> [Yazılı istek 1]
Lütfen aşağıdaki üç ifadenin alıntı metinle uyuşup uyuşmadığını belirtin. Her biri için evet ya da hayır deyin ve karar veren sözleri metinden aynen aktarın.
(a) Öykü 1970 yılında yayımlanmıştır.
(b) Öykünün Kırgız Türkçesindeki adı Beyaz Keme'dir.
(c) "Beyaz" sözcüğü dilimize Farsçadan geçmiştir.
> [Yazılı istek 2]
Alıntı metinde "Dede, torun ve" sözlerinden "duyarsızlıkla artan olumsuzluklar." sözlerine kadar olan bölümü yeniden yazın. Bu bölümde "çeviri yanlışları" ifadesini "aktarım hataları" olarak değiştirin.

━━━ Alıntı metin ━━━

Preloader image
İÇİNDEKİLER
Title Image

Ak Gemi

Cengiz Aytmatov

Ak Gemi

Cengiz Aytmatov’un 1970 yılında yayımlanmış, çocuk gözüyle büyüklerin dünyasına bakışı, Türk söylenceleri ve güçlü Kırgız geleneğiyle buluşturmuş bir öykü Beyaz Gemi.

 

Dede, torun ve doğa ilişkisi izleğinde kurgulanan öykünün, Kırgız Türkçesindeki adı, Ak Keme. Ak sözcüğü Türkiye Türkçesinde de yaygın olarak kullanılmasına karşın, Arapçadan dilimize geçen beyaz karşılığı seçilmiş ve çeviriyle aynı söz farklıymış algısı oluşmuş. Ne yazık ki bu türden çeviri yanlışları, özellikle Türk topluluklarının yapıtları arasındaki aktarımlarda sıkça karşılaşılan, duyarsızlıkla artan olumsuzluklar.

━━━ Kayıtlı veriler ━━━

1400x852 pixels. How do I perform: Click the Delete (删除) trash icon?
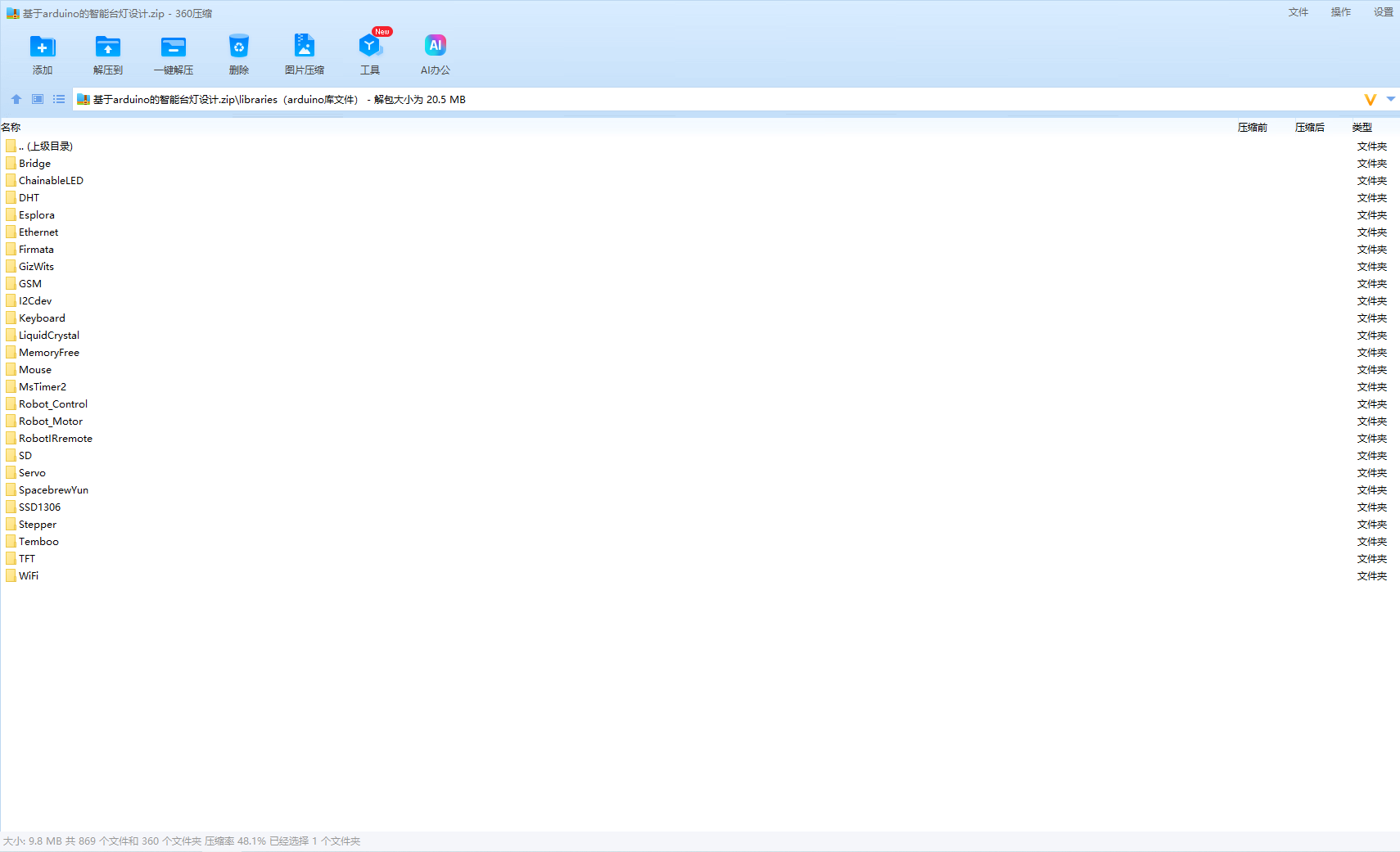[x=238, y=47]
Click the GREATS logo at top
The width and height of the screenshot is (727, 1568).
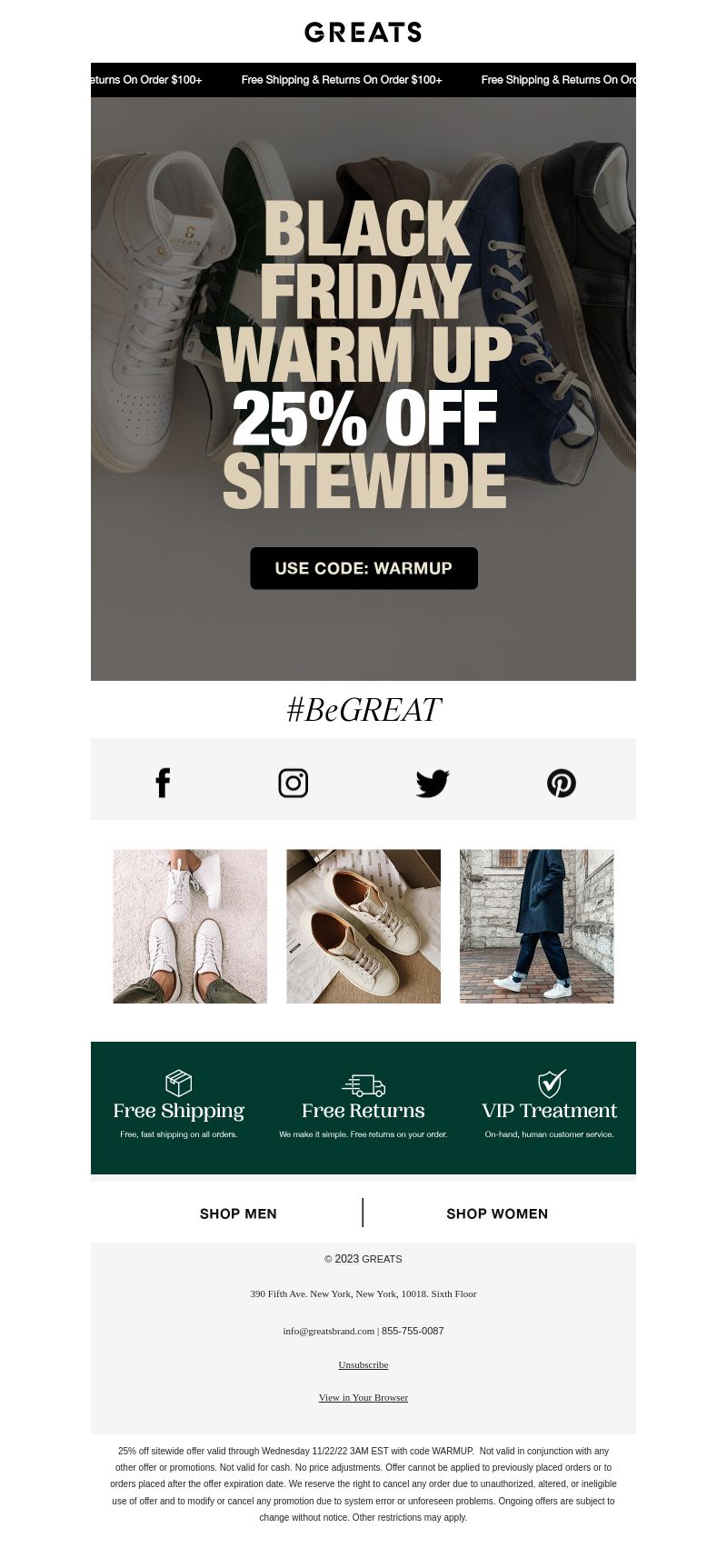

━━━

> [Görev çıktısı 1]
(a) Evet: "1970 yılında yayımlanmış"
(b) Hayır: "Kırgız Türkçesindeki adı, Ak Keme"
(c) Hayır: "Arapçadan dilimize geçen beyaz karşılığı"

> [Görev çıktısı 2]
Dede, torun ve doğa ilişkisi izleğinde kurgulanan öykünün, Kırgız Türkçesindeki adı, Ak Keme. Ak sözcüğü Türkiye Türkçesinde de yaygın olarak kullanılmasına karşın, Arapçadan dilimize geçen beyaz karşılığı seçilmiş ve çeviriyle aynı söz farklıymış algısı oluşmuş. Ne yazık ki bu türden aktarım hataları, özellikle Türk topluluklarının yapıtları arasındaki aktarımlarda sıkça karşılaşılan, duyarsızlıkla artan olumsuzluklar.